> **The problem**:
How many lines in the records below contain the word "bottom"? Reply with the number alone.

> **Records from a collection**:

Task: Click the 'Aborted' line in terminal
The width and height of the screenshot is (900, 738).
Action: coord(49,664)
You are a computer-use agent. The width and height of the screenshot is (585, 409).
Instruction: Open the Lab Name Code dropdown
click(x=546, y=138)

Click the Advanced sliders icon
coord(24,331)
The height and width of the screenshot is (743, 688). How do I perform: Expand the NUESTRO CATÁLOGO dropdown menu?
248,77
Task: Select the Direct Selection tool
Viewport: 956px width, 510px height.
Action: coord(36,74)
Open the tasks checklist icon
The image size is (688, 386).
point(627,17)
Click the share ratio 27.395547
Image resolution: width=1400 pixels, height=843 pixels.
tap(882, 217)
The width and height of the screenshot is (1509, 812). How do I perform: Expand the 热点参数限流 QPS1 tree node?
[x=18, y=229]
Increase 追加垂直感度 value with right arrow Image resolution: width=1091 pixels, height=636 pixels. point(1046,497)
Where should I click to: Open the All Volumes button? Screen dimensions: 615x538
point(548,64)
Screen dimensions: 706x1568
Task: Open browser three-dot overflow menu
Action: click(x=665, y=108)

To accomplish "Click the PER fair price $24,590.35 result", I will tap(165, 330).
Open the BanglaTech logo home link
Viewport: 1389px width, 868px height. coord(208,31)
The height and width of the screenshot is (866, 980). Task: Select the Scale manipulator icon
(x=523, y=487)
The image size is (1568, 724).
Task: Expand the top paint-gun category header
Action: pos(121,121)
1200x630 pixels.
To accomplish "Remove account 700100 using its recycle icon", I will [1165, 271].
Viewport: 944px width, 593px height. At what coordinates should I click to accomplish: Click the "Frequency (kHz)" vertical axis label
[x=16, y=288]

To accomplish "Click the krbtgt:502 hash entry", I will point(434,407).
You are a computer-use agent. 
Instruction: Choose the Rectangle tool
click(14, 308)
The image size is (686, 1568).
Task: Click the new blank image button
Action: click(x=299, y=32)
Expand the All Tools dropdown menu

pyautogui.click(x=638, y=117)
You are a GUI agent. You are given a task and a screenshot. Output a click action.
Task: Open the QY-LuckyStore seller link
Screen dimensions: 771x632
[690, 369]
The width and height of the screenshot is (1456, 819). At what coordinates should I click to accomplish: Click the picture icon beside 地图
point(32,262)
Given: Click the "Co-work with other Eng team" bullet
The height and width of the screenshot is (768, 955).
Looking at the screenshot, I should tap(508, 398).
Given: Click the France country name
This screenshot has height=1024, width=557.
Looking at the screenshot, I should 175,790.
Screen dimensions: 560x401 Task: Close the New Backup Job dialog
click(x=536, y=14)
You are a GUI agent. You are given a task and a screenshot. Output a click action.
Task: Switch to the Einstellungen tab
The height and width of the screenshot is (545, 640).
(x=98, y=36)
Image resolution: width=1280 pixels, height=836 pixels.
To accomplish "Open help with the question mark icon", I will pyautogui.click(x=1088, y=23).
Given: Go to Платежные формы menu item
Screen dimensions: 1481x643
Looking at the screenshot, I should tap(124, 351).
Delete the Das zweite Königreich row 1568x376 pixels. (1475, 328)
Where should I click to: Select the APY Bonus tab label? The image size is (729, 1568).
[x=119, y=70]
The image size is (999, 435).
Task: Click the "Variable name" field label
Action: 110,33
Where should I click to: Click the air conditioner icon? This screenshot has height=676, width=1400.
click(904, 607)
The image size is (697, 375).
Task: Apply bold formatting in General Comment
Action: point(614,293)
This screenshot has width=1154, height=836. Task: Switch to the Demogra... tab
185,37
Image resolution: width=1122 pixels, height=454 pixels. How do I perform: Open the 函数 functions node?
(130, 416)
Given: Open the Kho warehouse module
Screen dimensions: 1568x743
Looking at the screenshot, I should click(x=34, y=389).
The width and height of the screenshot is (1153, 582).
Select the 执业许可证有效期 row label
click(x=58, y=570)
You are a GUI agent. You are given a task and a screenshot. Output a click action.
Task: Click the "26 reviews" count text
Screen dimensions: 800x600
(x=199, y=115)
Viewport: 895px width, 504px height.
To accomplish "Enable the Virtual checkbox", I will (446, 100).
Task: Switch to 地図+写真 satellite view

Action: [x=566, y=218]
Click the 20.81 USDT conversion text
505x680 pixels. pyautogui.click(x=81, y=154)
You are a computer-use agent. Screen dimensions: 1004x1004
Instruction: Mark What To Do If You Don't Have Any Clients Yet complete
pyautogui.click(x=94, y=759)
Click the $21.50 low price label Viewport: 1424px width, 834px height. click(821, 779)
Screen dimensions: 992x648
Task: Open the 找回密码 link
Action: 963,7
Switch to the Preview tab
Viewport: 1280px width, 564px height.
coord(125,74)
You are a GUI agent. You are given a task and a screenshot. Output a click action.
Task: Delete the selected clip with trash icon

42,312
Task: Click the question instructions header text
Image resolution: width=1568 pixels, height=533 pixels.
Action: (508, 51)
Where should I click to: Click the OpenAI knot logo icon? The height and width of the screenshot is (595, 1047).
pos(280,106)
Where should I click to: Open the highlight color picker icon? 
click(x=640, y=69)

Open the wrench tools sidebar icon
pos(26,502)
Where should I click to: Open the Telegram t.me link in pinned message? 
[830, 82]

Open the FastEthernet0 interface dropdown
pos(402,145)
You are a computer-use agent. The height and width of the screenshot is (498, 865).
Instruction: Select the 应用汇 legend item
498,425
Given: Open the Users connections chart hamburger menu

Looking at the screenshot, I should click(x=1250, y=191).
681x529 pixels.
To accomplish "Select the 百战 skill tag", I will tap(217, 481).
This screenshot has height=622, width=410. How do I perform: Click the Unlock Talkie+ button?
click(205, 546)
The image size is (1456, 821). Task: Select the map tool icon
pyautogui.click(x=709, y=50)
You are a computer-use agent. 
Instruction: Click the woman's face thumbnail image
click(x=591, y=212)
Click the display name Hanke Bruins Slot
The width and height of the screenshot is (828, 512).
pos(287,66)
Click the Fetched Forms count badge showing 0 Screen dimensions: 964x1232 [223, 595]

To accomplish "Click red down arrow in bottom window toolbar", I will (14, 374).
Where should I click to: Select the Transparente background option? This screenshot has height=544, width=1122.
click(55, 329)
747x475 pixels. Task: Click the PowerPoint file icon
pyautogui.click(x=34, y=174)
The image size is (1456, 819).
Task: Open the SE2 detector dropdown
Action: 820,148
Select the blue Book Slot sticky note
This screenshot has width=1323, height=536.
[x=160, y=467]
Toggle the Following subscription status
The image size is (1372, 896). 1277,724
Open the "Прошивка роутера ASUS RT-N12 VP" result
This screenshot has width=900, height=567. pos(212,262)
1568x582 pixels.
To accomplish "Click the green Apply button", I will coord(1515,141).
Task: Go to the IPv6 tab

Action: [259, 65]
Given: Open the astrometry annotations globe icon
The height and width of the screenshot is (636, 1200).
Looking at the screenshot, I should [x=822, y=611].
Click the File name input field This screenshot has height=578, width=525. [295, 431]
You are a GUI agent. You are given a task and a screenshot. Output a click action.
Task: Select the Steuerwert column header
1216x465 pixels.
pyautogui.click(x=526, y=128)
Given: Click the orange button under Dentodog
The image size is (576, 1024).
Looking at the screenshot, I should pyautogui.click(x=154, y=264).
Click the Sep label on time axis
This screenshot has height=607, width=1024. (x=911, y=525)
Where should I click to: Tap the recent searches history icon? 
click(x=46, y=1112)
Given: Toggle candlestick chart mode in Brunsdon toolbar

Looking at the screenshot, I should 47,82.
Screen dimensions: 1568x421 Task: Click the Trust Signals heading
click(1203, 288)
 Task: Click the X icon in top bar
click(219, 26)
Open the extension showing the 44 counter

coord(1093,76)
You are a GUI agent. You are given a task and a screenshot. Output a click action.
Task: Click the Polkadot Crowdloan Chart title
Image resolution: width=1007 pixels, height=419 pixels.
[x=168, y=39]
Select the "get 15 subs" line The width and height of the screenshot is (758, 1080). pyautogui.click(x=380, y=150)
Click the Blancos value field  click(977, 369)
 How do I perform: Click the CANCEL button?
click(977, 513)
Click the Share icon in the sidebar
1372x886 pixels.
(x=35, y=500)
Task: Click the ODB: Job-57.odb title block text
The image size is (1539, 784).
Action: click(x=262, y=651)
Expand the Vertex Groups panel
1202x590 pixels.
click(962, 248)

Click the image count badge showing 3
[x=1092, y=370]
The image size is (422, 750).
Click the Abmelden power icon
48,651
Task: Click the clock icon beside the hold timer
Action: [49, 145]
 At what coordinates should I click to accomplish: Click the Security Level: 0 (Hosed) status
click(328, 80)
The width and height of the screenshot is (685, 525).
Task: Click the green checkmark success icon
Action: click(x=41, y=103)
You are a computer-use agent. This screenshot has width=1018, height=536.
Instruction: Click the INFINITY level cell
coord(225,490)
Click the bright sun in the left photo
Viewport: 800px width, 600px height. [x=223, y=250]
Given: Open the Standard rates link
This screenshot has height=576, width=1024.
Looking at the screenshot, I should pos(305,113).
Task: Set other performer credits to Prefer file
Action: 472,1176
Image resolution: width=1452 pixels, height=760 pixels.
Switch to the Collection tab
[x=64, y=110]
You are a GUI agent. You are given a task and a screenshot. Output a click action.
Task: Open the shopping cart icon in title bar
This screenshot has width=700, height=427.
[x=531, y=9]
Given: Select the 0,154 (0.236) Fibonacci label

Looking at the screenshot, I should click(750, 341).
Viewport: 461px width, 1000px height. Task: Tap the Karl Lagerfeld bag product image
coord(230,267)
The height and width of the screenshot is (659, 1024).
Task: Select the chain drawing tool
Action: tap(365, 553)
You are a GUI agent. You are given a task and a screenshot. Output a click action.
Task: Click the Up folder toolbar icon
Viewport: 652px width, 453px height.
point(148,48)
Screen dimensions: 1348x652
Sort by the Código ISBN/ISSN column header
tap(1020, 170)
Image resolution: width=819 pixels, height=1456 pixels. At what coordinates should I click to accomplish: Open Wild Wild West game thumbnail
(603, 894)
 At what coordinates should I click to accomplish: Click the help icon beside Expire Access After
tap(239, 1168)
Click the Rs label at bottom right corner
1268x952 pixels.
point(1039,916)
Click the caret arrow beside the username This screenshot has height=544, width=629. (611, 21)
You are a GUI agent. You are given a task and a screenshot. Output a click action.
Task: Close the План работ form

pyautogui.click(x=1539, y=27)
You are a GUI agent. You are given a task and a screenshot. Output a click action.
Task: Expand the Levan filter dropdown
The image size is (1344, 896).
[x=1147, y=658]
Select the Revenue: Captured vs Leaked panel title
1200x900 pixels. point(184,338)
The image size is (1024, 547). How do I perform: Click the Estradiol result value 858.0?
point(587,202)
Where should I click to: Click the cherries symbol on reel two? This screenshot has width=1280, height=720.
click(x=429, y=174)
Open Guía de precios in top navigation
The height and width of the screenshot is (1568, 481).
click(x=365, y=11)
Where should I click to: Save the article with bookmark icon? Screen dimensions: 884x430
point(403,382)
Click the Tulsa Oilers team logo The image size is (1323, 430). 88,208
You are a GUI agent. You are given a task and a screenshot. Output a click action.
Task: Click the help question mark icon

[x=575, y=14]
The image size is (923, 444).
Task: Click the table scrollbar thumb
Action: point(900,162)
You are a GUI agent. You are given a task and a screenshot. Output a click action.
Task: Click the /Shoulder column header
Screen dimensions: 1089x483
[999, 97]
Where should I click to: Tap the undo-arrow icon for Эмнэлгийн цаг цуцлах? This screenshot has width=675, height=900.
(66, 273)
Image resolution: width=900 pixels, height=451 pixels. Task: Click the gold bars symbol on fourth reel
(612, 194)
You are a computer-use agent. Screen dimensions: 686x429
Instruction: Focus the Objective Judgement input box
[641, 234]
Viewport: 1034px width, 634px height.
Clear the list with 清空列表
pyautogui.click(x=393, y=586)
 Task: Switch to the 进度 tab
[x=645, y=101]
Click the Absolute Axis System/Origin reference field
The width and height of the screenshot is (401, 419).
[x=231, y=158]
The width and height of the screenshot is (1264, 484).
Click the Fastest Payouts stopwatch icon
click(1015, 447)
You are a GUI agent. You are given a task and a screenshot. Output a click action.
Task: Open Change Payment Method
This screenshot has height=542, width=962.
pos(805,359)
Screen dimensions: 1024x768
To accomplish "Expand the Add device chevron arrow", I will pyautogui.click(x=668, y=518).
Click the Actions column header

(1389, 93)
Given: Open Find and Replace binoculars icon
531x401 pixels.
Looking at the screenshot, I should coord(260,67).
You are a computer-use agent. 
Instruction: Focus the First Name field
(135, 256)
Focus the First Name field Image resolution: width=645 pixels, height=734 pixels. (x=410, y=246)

> **Exercise answer**:
2